THE HERDMAN FAMILY
AND SION MILLS
At the time of the first potato famine in 1835, when the Herdman brothers, James, John and George came from Belfast to the district of Seein, work in the Mill must have provided relief for the poor people of the area.

James, John and George Herdman - brothers and founders of Sion Mills
Sion Mills’ gain was Ballyshannon’s loss. The Herdman brothers, in partnership with Andrew and Sinclair Mulholland and Robert Lyons, decided to build a flax-spinning mill near to the flax fields of Donegal and the north west of Ireland, and Ballyshannon in County Donegal, with the water-power of the River Erne – harnessed in the 20th century by the Irish Government for a large Power Station - tried to entice them to go there. However, they couldn’t get the land they needed there on a long enough lease. Their choice fell on Sion, (or Seein, meaning a Fairy Mound), near Strabane in County Tyrone, with the spectacular River Mourne, and they managed to purchase a flour mill from the Marquis of Abercorn on the initial strange lease of 3 lives plus 30 years, increased later to 60 years. This later again changed to 500 years on the winding up of a Trust by the Abercorn family. There was also a condition that the Herdmans would not build a grain mill and the Abercorns would not build a flax mill. This was rescinded at the time of the famine so that the Herdmans could feed their workers. No one is certain when or why “Seein” became “Sion” Mills, but it was before the arrival of the Herdmans as is born out by Major Humphreys (the Marquis of Abercorn’s agent and father of Mrs CF Alexander, the hymn writer) who refers in all negotiations on the lease to the “Sion Mill”.
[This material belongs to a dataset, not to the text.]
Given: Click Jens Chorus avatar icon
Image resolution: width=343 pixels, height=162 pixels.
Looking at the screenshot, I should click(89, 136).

The Herdmans had come to Ireland in 1688 from Herdmanston in Ayrshire. The name is extracted from the Scandinavian Hirtman, meaning a Royal Standard Bearer. The first to arrive in Ireland was a Captain Herdman who fought with King William at the Battle of the Boyne and settled at Glenavy, Co. Antrim. Prior to 1835, they had been large farmers at Glenavy. The immediate antecedents of the 3 brothers had owned Millfield Tannery, Belfast which the eldest brother, James, inherited from his father who died young. His brother John went into partnership with the Mulhollands in 1833 after turning round their business into profit in the Wine Tavern Street Flax-spinning Mill in Belfast. Their Uncle William Herdman was a partner in the shipping firm of Langtry & Herdman who brought the first steamship into Belfast, and a most esteemed member of Belfast society.
When Sion Mills was founded, the Company owned both Mills and the middle brother, John, went back to Belfast to run the Mill there. In 1840, Robert Lyons was bought out by the other partners and Sion Mills amalgamated with the Winetavern Street Mill – J & J Herdman & Co.. The two concerns supported one another over the early years, which helped them to get through some financial crises. The Herdmans bought out the Mulholland brothers in 1849, but continued to operate the two mills in Belfast and Sion Mills as one Company until 1862, when events took a tragic turn.
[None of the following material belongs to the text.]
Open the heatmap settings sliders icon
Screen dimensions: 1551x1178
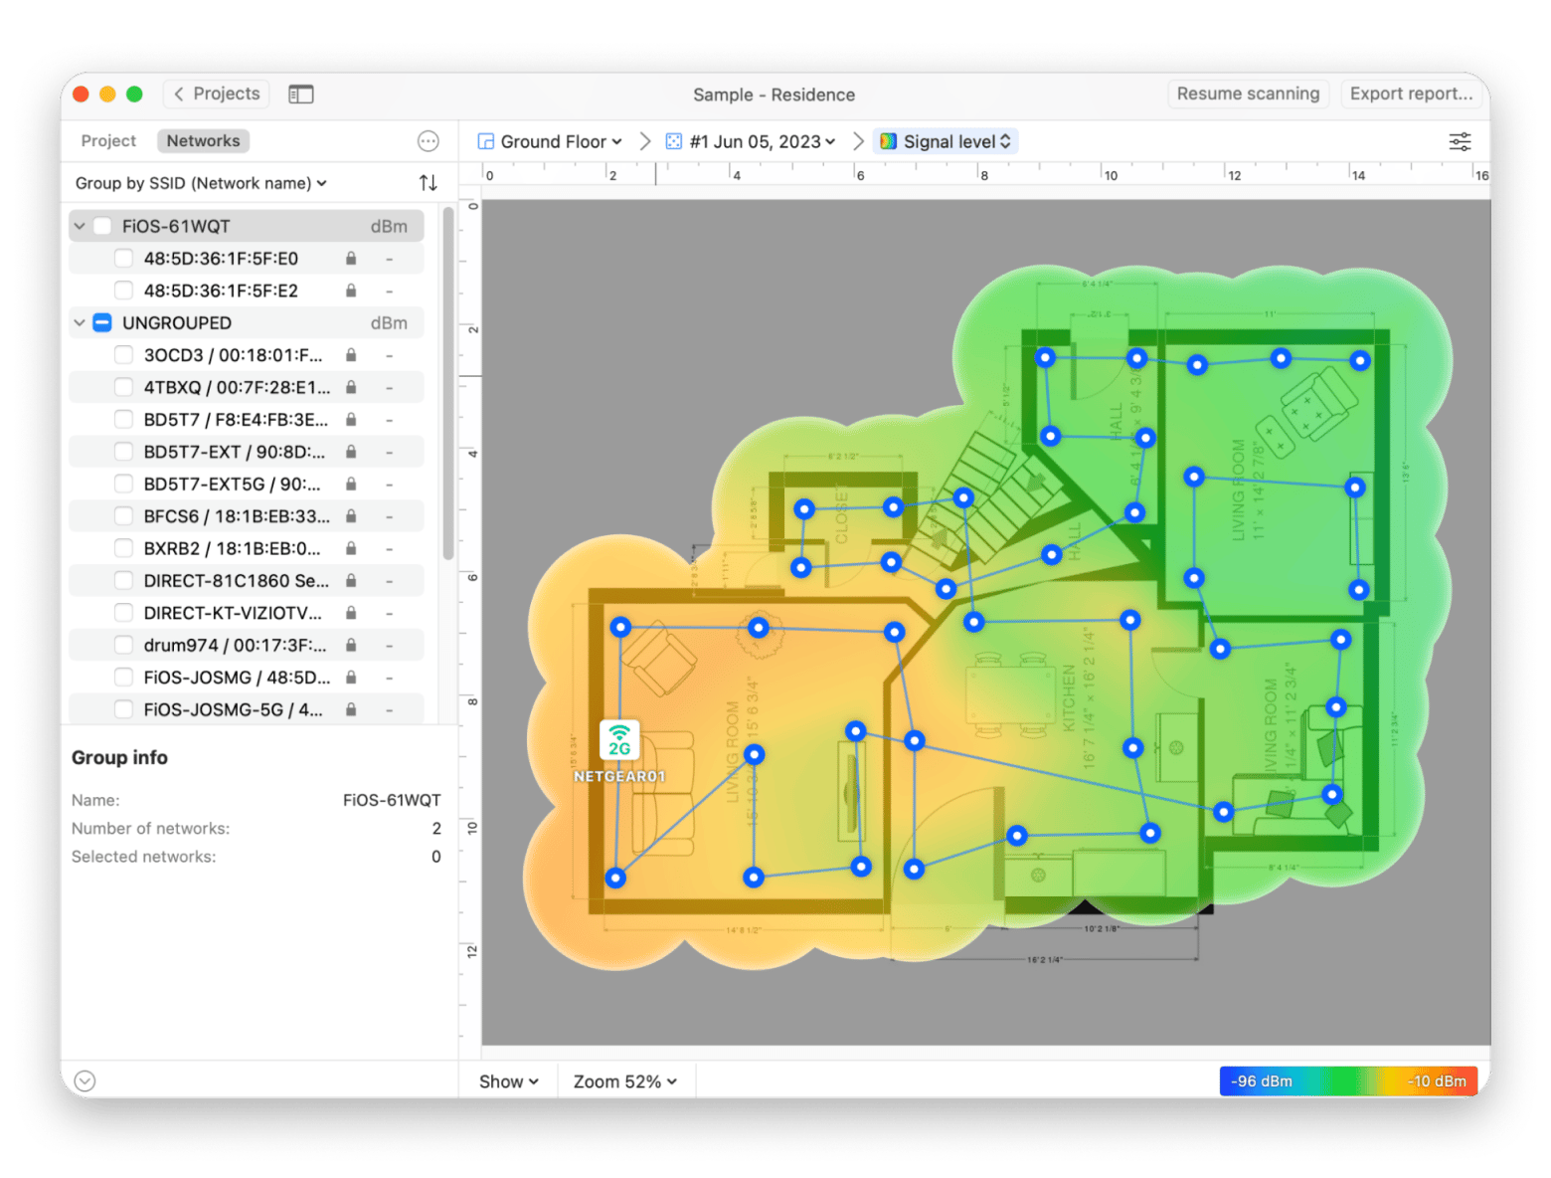click(1460, 141)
James married Elizabeth Suffern of Belfast, from a Huguenot linen family (read more). They had a large family, but not as large as his brother John, who married Elizabeth Finlay of Belfast and had 14 children (read more). George married Anna Goudy, daughter of the Rev Dr Goudy who was
Presbyterian Minister in Strabane and grandson of the Rev Porter who was hanged for his part in the 1798 rebellion (read more). They had 3 daughters and only one son, Henry, who was a founder member of Royal Portrush and Royal Co Down Golf Clubs (portrait on right by Richard Hooke of Henry Herdman as small boy with his grandmother Sarah Herdman).
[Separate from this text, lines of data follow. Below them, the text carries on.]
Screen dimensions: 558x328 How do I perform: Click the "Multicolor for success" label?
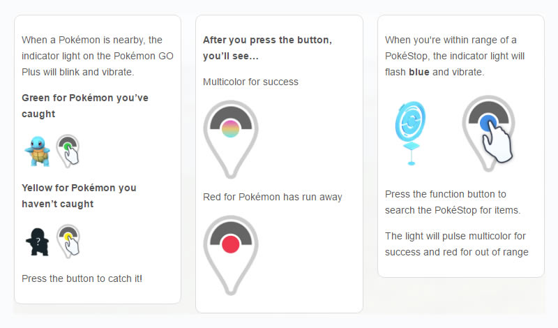[x=250, y=82]
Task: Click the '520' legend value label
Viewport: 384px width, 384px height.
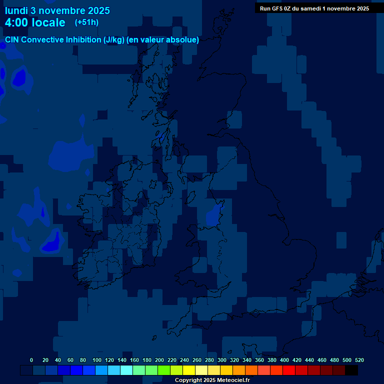Action: pos(359,360)
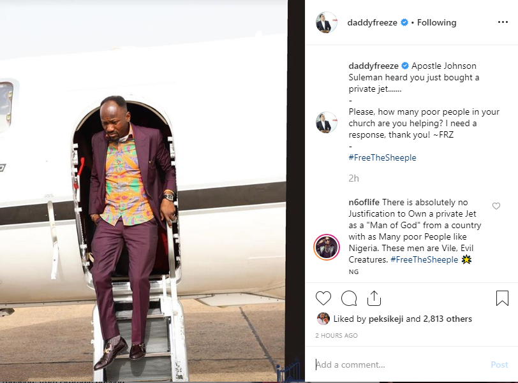This screenshot has width=518, height=383.
Task: Like the post with the heart icon
Action: point(323,298)
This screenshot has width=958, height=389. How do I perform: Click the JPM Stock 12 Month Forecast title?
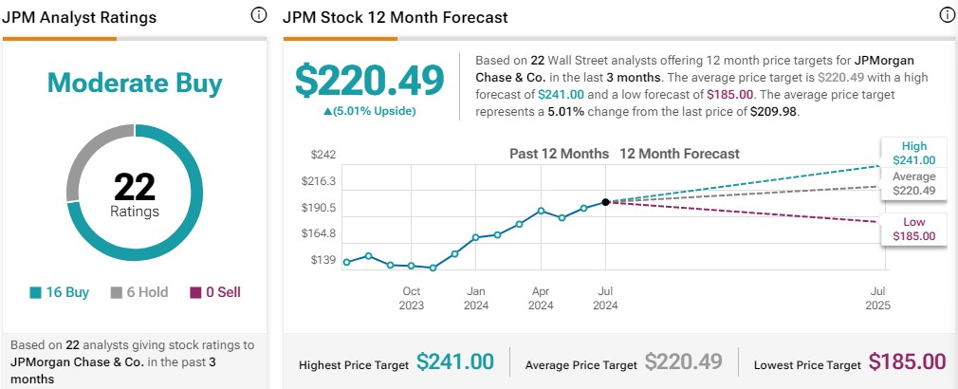(x=396, y=17)
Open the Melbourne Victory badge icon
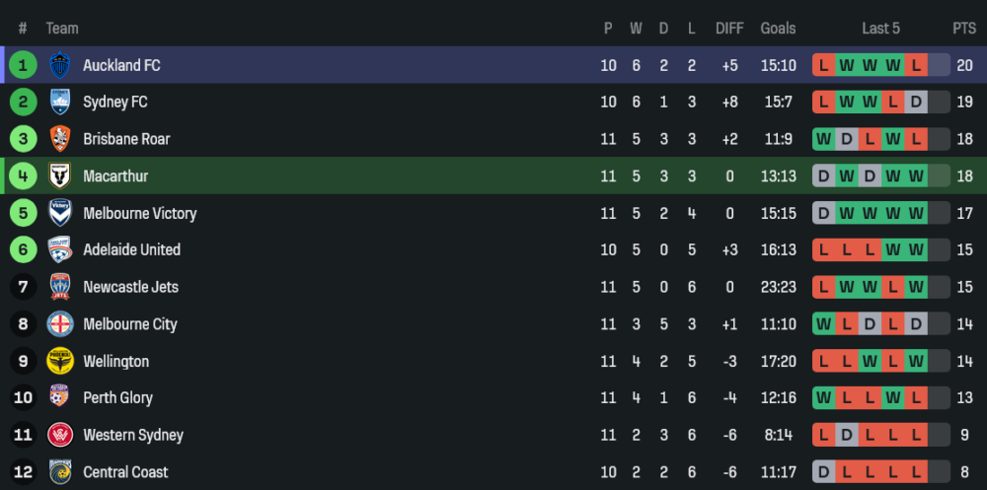Screen dimensions: 987x490 point(60,213)
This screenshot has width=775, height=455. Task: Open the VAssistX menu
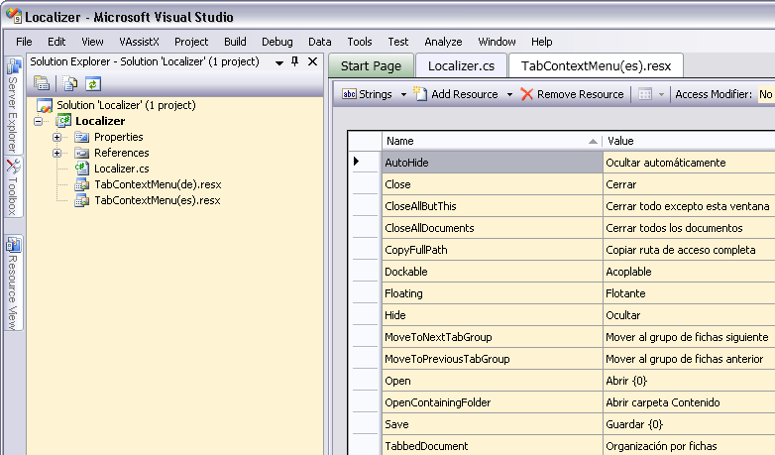coord(139,42)
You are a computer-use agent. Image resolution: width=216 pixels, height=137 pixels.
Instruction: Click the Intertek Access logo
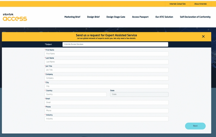[15, 17]
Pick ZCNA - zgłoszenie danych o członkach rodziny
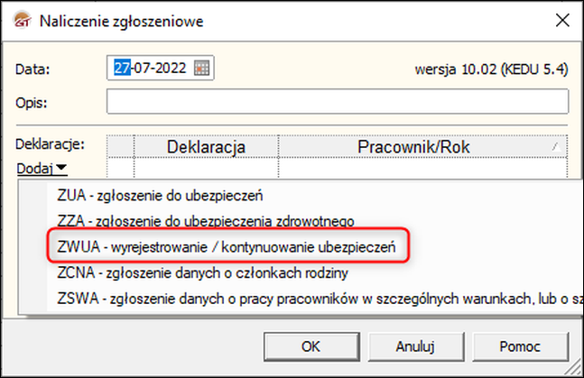 pos(202,272)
In 1856, George, the youngest brother, died of meningitis at Sion House and James ran Sion Mills alone until his retirement to Bath in 1866, due to an extra-marital affair which ended in Court and caused a widespread scandal. He left the Mill equally in the charge of his two elder sons. In 1862, John was murdered in Cliftonville, Belfast aged 51– shot by William Herdman, the son of his second cousin who lived in Dublin – in a family row. The perpetrator was judged to be insane and spent the rest of his days in prison on Spike Island. John left 14 children and the eldest son, Alexander took over and ran the Wine Tavern Street Mill (renamed the Smithfield Mill). Although Alexander and his bride, Selina Gosselin, died tragically young of typhoid, the Smithfield Mill continued to be run by John Herdman's descendents until a tragedy in 1902 when the end wall collapsed suddenly and killed a number of the workers. The Company became two separate concerns from 1862, with Sion Mills owned by James and his two eldest sons.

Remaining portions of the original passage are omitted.